Miram’s eyes widened. “A ship is always female.”
“Exactly. I think he’s trying to figure out his gender, and is having some rather serious issues with the concept,” Eric said. “I’ve been trying to ignore it, just because it’s not really an issue of discipline in this case, and any attention I bring to it will just make the problem worse.”
“Ugh.” Miram rubbed her temples. “I think I just sprained my brain trying to wrap it around the concepts alone.”
“Tell me about it. Honestly, I’m far from an expert in dealing with the experiences of transgender servicemen and women. Just don’t have the know-how needed to put it all in context, so I try and do what I think is fair and hope I’m right. This is worse again, because I have no frame of reference by which I can understand the issues Odysseus is dealing with.”
“More or less with you there.” Miram sighed. “What can we do?”
“Just normalize him,” Eric said. “Treat him normally, as if nothing is out of the ordinary. Let people see you do that. We need the Odysseus, which means we need Odysseus now, as he is the ship in a very real way. We can’t afford any hint of fracture in command or hint of issues with the status of the ship, otherwise people will ta
ke that cue from us.”
“Understood, sir.”
Eric hoped that she did, and that everyone took the appropriate cues from his actions. One thing he was certain of was that they could not afford for the crew to start thinking the ship was cursed or haunted. There was too much riding on every single ship Earth and the Priminae forces had available for them to sacrifice even one Heroic over something as stupid as superstition.
Even when that superstition was clearly true.
CHAPTER 13
Station Unity One, Earth Orbit
Admiral Gracen sighed deeply, knowing that she couldn’t put this off any further but hating it all the same as she walked up the ramp into the large delta-wing shuttle. The hydraulics whined softly behind her as the ramp rose up to the bottom of the lifting body craft. A pressure seal hissed as the ramp closed.
She’d managed to avoid returning to Earth since her discussion with Commodore Weston, only getting as close as her office in the high orbital facility that was Unity One. That had worked so far, but no farther. She’d been recalled in no uncertain terms to brief various governmental leaders in person. That meant returning to the Earth’s magnetic field and, more specifically, bringing her brain into said field.
From what Weston and Tanner had told her, whether this Gaia entity chose to reveal itself or not, the moment Gracen was deep enough inside the field everything she contemplated would become part and parcel of Gaia’s memories.

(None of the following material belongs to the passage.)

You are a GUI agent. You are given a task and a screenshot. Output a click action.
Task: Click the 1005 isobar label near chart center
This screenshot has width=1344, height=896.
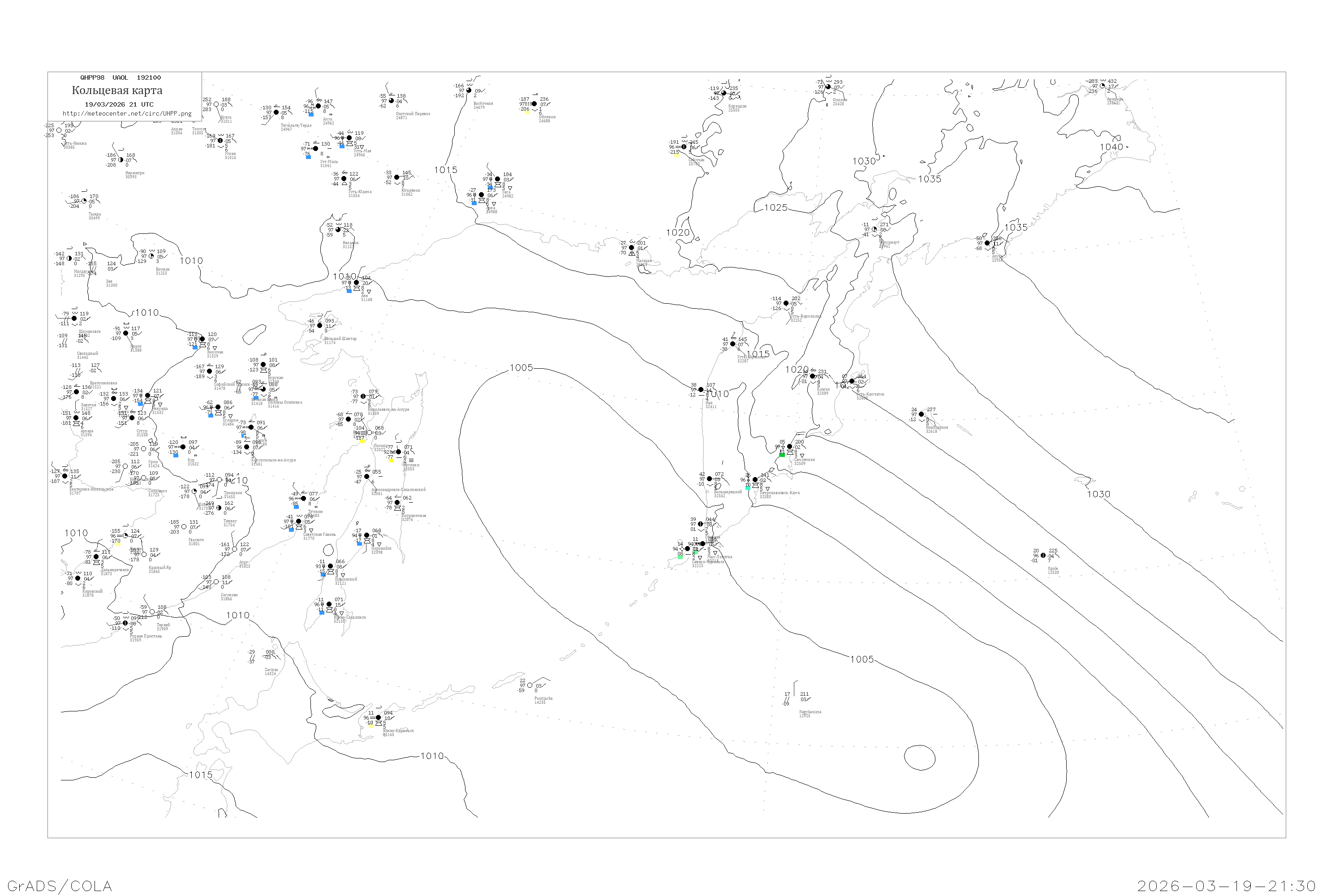click(x=521, y=367)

The very thought gave her chills. And hives. Lots of hives.
Gracen absently scratched at the back of her hand as the shuttle finished its checklist and received clearance to depart.
The rumble of the twin turbine reactors powering up sent shivers through the shuttle. Normally it was a sound, a feeling of power, that she had some appreciation for. This time, however, she would have preferred to remain behind on the nearly silent decks of the space station.
Duty, however, called.
There was no window for her to admire the view as the shuttle powered out into space from the station, but she’d spent enough hours staring at the unparalleled vista available from her office to have the image permanently etched in her mind. The shuttle spiraled around the station, locked in a flight control pattern as they waited for their window to make reentry.